Folklorización y violencia racista

Contrarrestar la folklorización es fundamental. Las mujeres mayas hemos dado un paso importante al accionar legalmente contra ella, a través de un amparo que presentamos el 7 de diciembre. Textos de Sandra Xinico Batz y Movimiento Nacional de Tejedoras, -Ruchajixik ri qana’ojb’äl-.


Contrarrestar la folklorización

Tenemos la necesidad de vernos, preguntarnos, deshacernos y hacernos las veces que sean necesarias, para que algo cambie, para que cambiemos. Sandra Xinico Batz

Cuando se folkloriza la cultura, se busca (intencionadamente) que esta pierda su complejidad y se hace de ella un todo simple y deshistorizado.

La folklorización cosifica porque es su manera de deformar a las culturas mientras se busca deshacerlas o asimilarlas.

La folklorización es una forma de despojarnos, porque nos exhibe como especies extintas que, por desaparecidas, sus conocimientos no pertenecen a nadie más que a la nación. El mismo Estado se ha encargado de hacer ver a nuestras culturas como bailes, platillos y artesanías, como aborígenes.

Se cosifica, se usa y explota la imagen de las mujeres mayas porque esto es rentable económicamente. Mientras el racismo empobrece y discrimina de múltiples formas a las mujeres indígenas, también nos utiliza porque somos quienes principalmente mantenemos nuestra identidad, y son las manifestaciones de esta identidad las que se venden o promocionan para el turismo al que le sirve mucho el folklore, porque lo “exótico” es “llamativo”.

Estas múltiples expresiones del racismo violentan la vida de los pueblos indígenas y principalmente a las mujeres quienes, además de no tener oportunidades por el machismo y racismo estructural, tampoco obtienen ningún beneficio del uso de su imagen. Por el contrario, la folklorización incrementa la violencia racista que distorsiona y estereotipa a nuestras culturas.

Contrarrestar la folklorización es fundamental y las mujeres mayas hemos dado un paso importante al accionar legalmente contra ésta, a través de un recurso de amparo.

Ojalá que todo lo que esto pueda generar no se apague con un “hablar de racismo nos divide” sino que nos permita vernos, preguntarnos, deshacernos y hacernos las veces que sean necesarias para que algo cambie, para que cambiemos.

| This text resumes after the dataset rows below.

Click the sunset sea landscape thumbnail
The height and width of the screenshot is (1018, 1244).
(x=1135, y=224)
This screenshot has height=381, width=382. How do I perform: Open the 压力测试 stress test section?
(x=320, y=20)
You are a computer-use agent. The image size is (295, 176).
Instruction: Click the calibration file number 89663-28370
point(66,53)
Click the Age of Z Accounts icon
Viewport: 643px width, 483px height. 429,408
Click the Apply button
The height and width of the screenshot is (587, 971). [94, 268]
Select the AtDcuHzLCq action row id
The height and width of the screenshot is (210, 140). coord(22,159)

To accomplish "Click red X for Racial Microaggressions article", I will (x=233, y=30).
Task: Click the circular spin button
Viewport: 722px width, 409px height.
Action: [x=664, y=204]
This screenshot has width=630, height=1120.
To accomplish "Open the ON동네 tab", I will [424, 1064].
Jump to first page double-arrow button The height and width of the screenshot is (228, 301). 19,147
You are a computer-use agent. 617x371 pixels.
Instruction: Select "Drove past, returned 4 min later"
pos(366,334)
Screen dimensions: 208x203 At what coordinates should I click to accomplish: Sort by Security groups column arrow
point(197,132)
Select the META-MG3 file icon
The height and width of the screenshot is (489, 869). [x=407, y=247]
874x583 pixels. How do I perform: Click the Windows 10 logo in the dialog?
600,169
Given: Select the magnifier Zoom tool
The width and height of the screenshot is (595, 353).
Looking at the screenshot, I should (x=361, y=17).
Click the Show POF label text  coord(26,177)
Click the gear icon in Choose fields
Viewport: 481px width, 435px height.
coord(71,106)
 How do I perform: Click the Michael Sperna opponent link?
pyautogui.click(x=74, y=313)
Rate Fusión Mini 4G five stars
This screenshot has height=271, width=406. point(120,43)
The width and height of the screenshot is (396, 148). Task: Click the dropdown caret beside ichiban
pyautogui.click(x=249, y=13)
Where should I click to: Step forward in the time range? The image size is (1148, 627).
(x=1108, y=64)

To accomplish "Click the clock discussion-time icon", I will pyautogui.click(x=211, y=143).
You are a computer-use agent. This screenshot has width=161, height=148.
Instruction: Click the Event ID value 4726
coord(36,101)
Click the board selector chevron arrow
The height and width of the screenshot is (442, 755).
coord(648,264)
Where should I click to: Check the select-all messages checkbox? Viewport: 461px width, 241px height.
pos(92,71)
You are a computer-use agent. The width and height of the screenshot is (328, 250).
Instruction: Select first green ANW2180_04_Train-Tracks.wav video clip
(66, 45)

Seguiremos ampliando la información sobre este amparo presentado por el Movimiento Nacional de Tejedoras -Ruchajixik ri qana’ojb’äl-.

Amparofolclorizaciòn

Durante la presentación del amparo, 7 de diciembre de 2017


Acción de amparo en contra del INGUAT

Movimiento Nacional de Tejedoras, -Ruchajixik ri qana’ojb’äl-

El Movimiento Nacional de Tejedoras presenta una acción de amparo en contra del Instituto Guatemalteco de Turismo –INGUAT- porque:

A. Folkloriza y mercantiliza la imagen de las mujeres indígenas, como parte de una política de promoción del turismo que fomenta como destino cultural a Guatemala, lo cual atenta contra la dignidad y desarrollo integral de las mujeres indígenas, en especial de las tejedoras.

B. Excluye sistemáticamente a las mujeres indígenas, en especial a las mujeres indígenas tejedoras, como beneficiarias directas de los ingresos que genera el Estado a través del turismo, siendo que sus imágenes son utilizadas como parte de la promoción de la marca “Corazón del Mundo Maya”.

Esta demanda pretende cuestionar las políticas de promoción del turismo impulsadas por el INGUAT, como una forma de violencia contra las mujeres, en especial de niñas y niños cuyas imágenes son utilizadas como parte de las campañas publicitarias de la marca “Corazón del Mundo Maya”, que presenta una imagen distorsionada de la realidad de las mujeres indígenas y menores en Guatemala.

Las mujeres somos convertidas en un objeto pintoresco: entre más pobres somos y más puedan capturar nuestras imágenes, más atractiva se vuelve esta para los turistas.

Se trata de disgregar la imagen del mundo maya y los templos ceremoniales de las culturas actuales, presentando a las mujeres como tejedoras sonrientes capaces de satisfacer cualquier necesidad y esperando siempre con los brazos abiertos a los turistas.

Históricamente las mujeres hemos sido excluidas y el Estado percibe millonarios ingresos en divisas y, de hecho, la Ley orgánica del INGUAT beneficia y reconoce a empresas privadas como coadyuvantes del turismo y del desarrollo, pero nos excluye a las mujeres indígenas, que sostenemos la cultura.

La demanda busca cuestionar la discrecionalidad y la forma en que se impulsan las políticas de fomento del turismo y evidenciar las formas estructurales de racismo y discriminación hacia las mujeres indígenas.